Telecom denies Deane's early departure was the result of shareholder pressure.

That the institutions were able to scuttle the Contact/Origin deal and apparently claim Deane's formidable scalp demonstrates not only the power they have arguably always had, but a growing willingness to use it.

When pressure from shareholders, including institutions, was followed by the resignation of controversial former BNZ chief executive Lyndsay Pyne from Telecom's board in 2004, retail investors' advocate the Shareholders' Association said shareholder activism had "come of age".

This week, association chairman Bruce Sheppard observed, it had "continued to accelerate" in the past two years as institutions became "phenomenally active".

That's good news not only for investors whose funds the institutions manage, but also for direct retail investors who more often than not have a common interest.

"What we do is complete waste of time unless we can get the votes, and we can get the votes if we wake the institutions up. Well now they're awake," says Sheppard.

But the benefits of institutions taking a public stance work both ways, says Ward.
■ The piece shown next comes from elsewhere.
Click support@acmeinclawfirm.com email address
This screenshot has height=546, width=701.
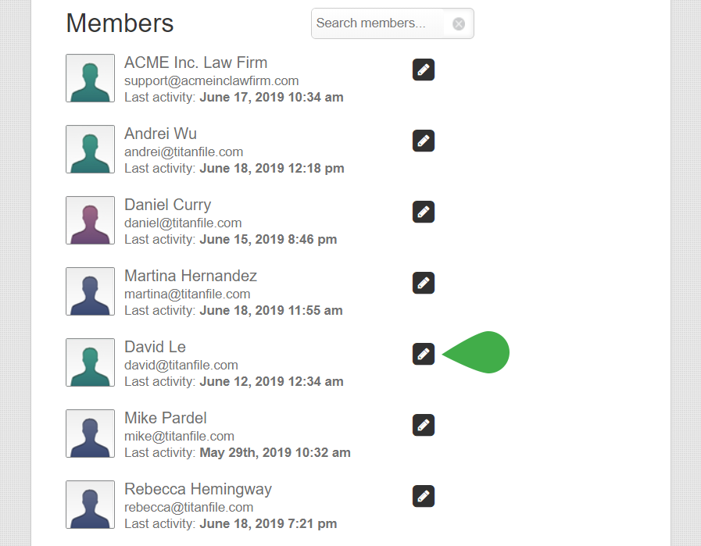click(x=211, y=80)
Often in takeovers, retail investors who don't individually have a powerful voice or considerable analytical resources are collectively the deciding shareholders.

"As institutions become more public in their stance, there's more chance that the retail investor will listen to a more active-type investor."
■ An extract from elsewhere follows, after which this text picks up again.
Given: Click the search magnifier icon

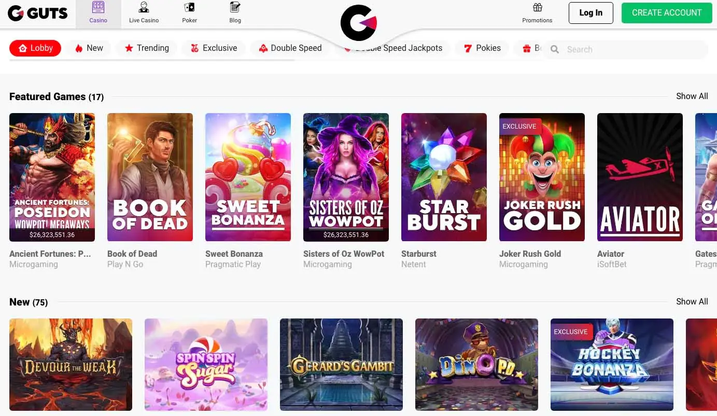Looking at the screenshot, I should [555, 49].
According to Sheppard, the emergence of a greater willingness on the part of institutions to be more active owners is a rightful acceptance of their responsibilities.
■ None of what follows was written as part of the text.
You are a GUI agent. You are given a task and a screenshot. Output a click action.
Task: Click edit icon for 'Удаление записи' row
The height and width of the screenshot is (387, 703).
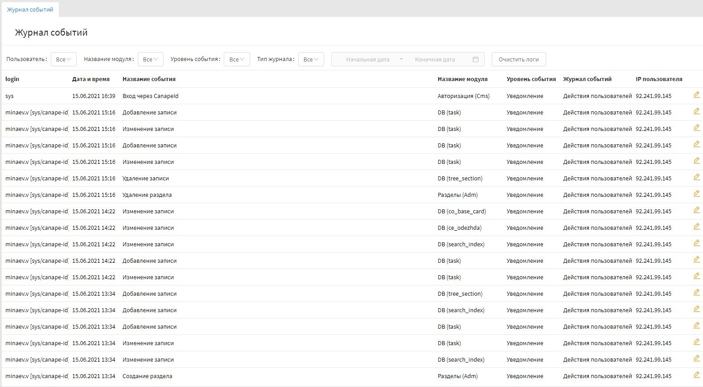696,177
He believes that portfolio theory - which emphasises diversification to reduce risk and is widespread in the funds management industry - has "sent all the owners on holiday" as managers eschew their rights to vote relatively small parcels of stock.

"When you have a business with no owners that care, it's small wonder that the people running companies get the opportunity to steal the money."

Brook Asset Management's Simon Botherway also points to past institutional apathy towards ownership duties. "They sat back and waited for the tickets to the rugby to arrive in the post."

Botherway has been one of the more visible activists, spearheading institutional opposition to a string of deals. Brook manages $1.1 billion in Australasian equities for its investors and he believes it's his job to bat for them.

"In our view, institutions have a fiduciary duty to vote. Companies are set up the way they are to facilitate ownership by shareholders and the board is there to represent shareholder interests in the company.

"If institutions don't vote, then investors and trustees should be asking why."

Ward puts it this way: "We've got investors' interests to protect, people that we manage money for who pay us a very good fee. We've got to manage it in the best possible way we can. It doesn't always involve standing up in an AGM but it doesn't involve sitting on your hands."

Some of the increasing activism has come as fund managers eye developments overseas.

Botherway says Calpers (California Public Employees Retirement System) in the US has set the pace for institutional activism.

"They're very active and take an interest in the governance of their underlying companies. They have specific remuneration policies, constitution policies and so on. There has been success from institutions exerting pressure and getting some results and there is now a realisation that there is that power."

Carmel Fisher of Fisher Funds Management believes the increasing professionalism of the industry is driving the increase in activism rather than its being a reaction to widespread corporate governance shortcomings.

Fisher Funds had not been one of the more publicly activist institutions, but it was vocal about its concerns over Waste Management's recent merger with Transpacific.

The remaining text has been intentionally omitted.